The -Olevel option enables code optimization when compiling. The level you choose (0-4 depending upon the compiler) determines how aggressive the optimization will be. Increasing levels of optimization may increase performance significantly but may also cause a loss of precision. There are additional options that may enable further optimizations. The following table contains the most commonly used options.

Compiler Optimization Options

Option	Purpose	Compiler Suite
-O0	No Optimization. (default in GNU)	All
-O1	Scheduling within extended basic blocks is performed. Some register allocation is performed. No global optimization	All
-O2	Level 1 plus traditional scalar optimizations such as induction recognition and loop invariant motion are performed by the global optimizer. Generally safe and beneficial. (default in Cray and Intel)	All
-O3	Levels 1 and 2 plus more aggressive code hoisting and scalar replacement optimizations that may or may not be profitable. Generally beneficial	All
-fipa-*	The GNU compilers automatically enable IPA at various -O levels. To set these manually, see the options beginning with -fipa in the gcc man page	GNU
-finline-functions	Enables function inlining within a single file	Intel
-ip	Enables interprocedural optimization within single files at a time	Intel
-ipon	Enables interprocedural optimization between files and produces up to n object files (default: n=0)	Intel
-inline-level=n	Number of levels of inlining (default: n=2)	Intel
-opt-reportn	Generate optimization report with n levels of detail	Intel
-xHost	Generate code with the highest vector instruction set available on the processor	Intel
-fp-model model	Used to tune the float-point optimizations, typically to override -On. -O3 uses model=fast which may be considered too imprecise for scientific codes, so often -O3 is used in conjunction with -fp-model precise, consistent, or strict	Intel

6. Batch Scheduling

6.1. Scheduler

The Slurm Workload Manager (Slurm) is currently running on Coral. It schedules jobs, manages resources and job queues, and can be accessed through the interactive batch environment or by submitting a batch request. Slurm can manage both single-processor and multiprocessor jobs. The appropriate module is automatically loaded for you when you log in. This section is merely a brief introduction to Slurm; please see the Coral Slurm Guide for more details.

6.2. Queue Information

The following table describes the QOS (queues) available on Coral.

6.3. Interactive Logins

When you log in to Coral, you will be running in an interactive shell on a login node. The login nodes provide login access for Coral and support such activities as compiling, editing, and general interactive use by all users. Please note the MHPCC DSRC Login Node Abuse policy. The preferred method to run resource-intensive interactive executions is to use an interactive batch session (see Interactive Batch Sessions below).

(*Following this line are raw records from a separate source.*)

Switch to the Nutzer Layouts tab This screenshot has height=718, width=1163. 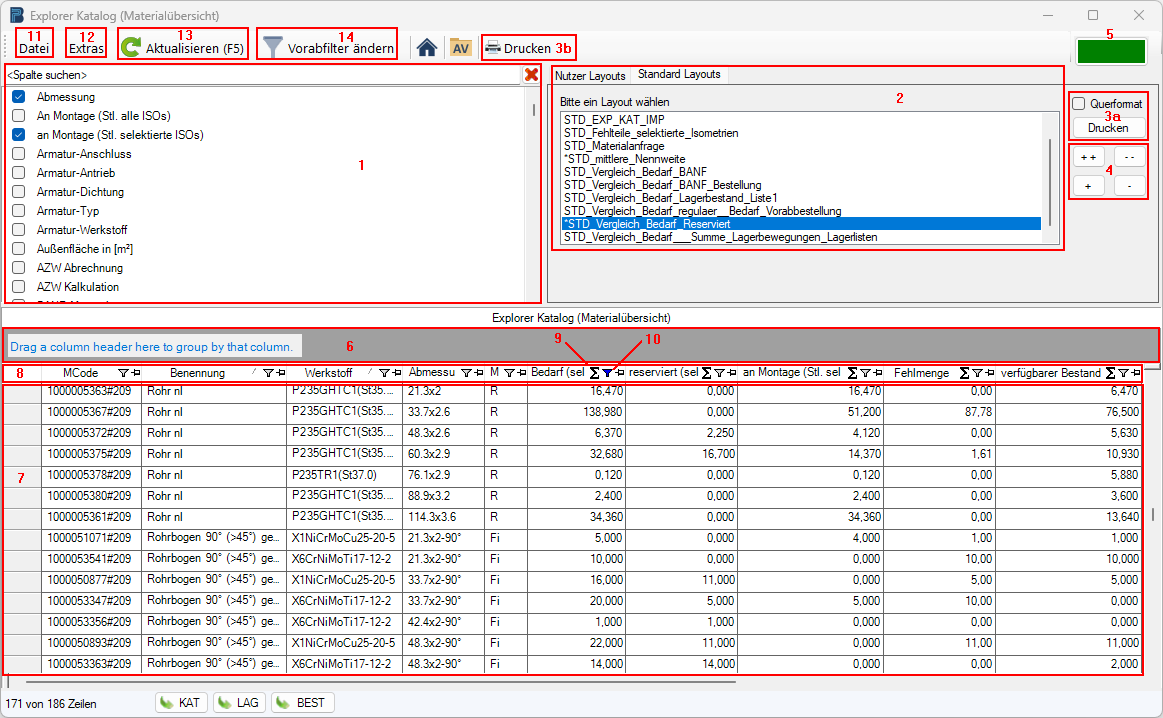[x=590, y=76]
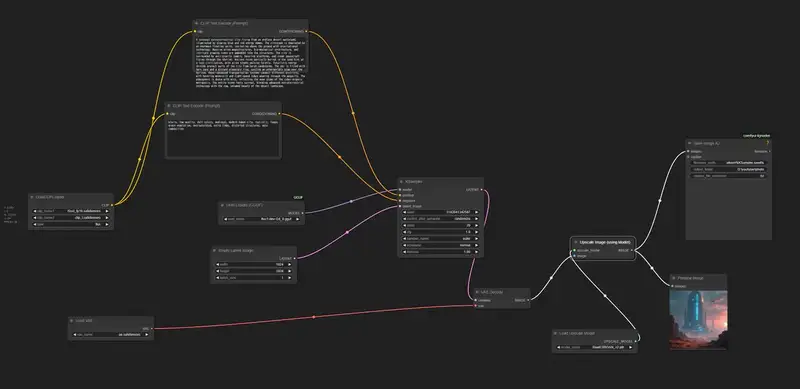Viewport: 800px width, 389px height.
Task: Click the DualCLIPLoader CLIP output socket
Action: (x=111, y=205)
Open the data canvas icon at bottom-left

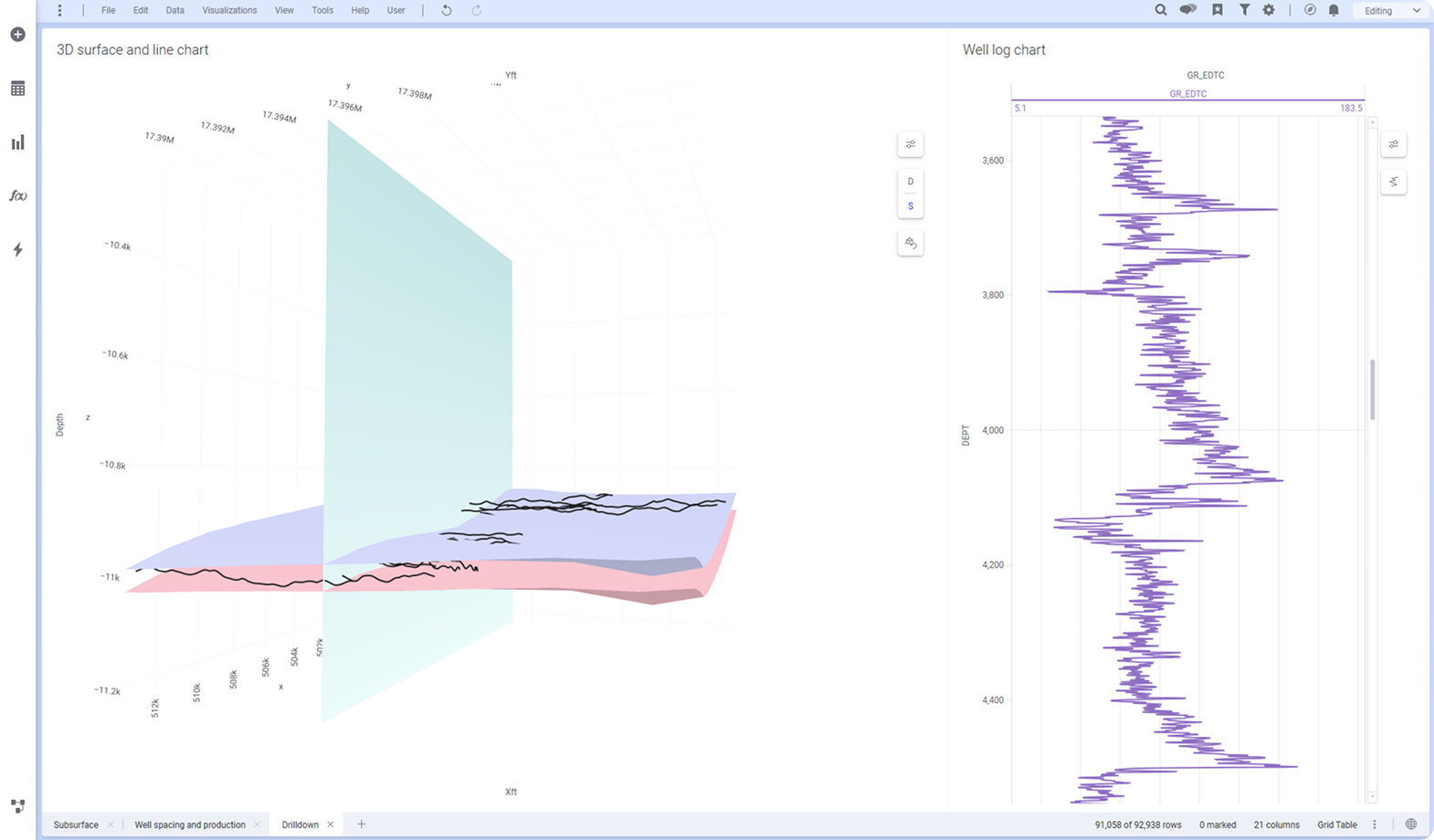(17, 806)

6.4. Batch Request Submission

Slurm batch jobs are submitted via the sbatch command. The format of this command is: sbatch [ options ] batch_script_file sbatch options may be specified on the command line or embedded in the batch script file by lines beginning with #SBATCH. Some of these options are discussed in Batch Resource Directives below. The batch script file is not required for interactive batch sessions (see Interactive Batch Sessions).

For a more thorough discussion of Slurm Batch Submission, see the Coral Slurm Guide.

6.5. Batch Resource Directives

Batch resource directives allow you to specify how your batch jobs should be run and the resources your job requires. Although Slurm has many directives, you only need to know a few to run most jobs.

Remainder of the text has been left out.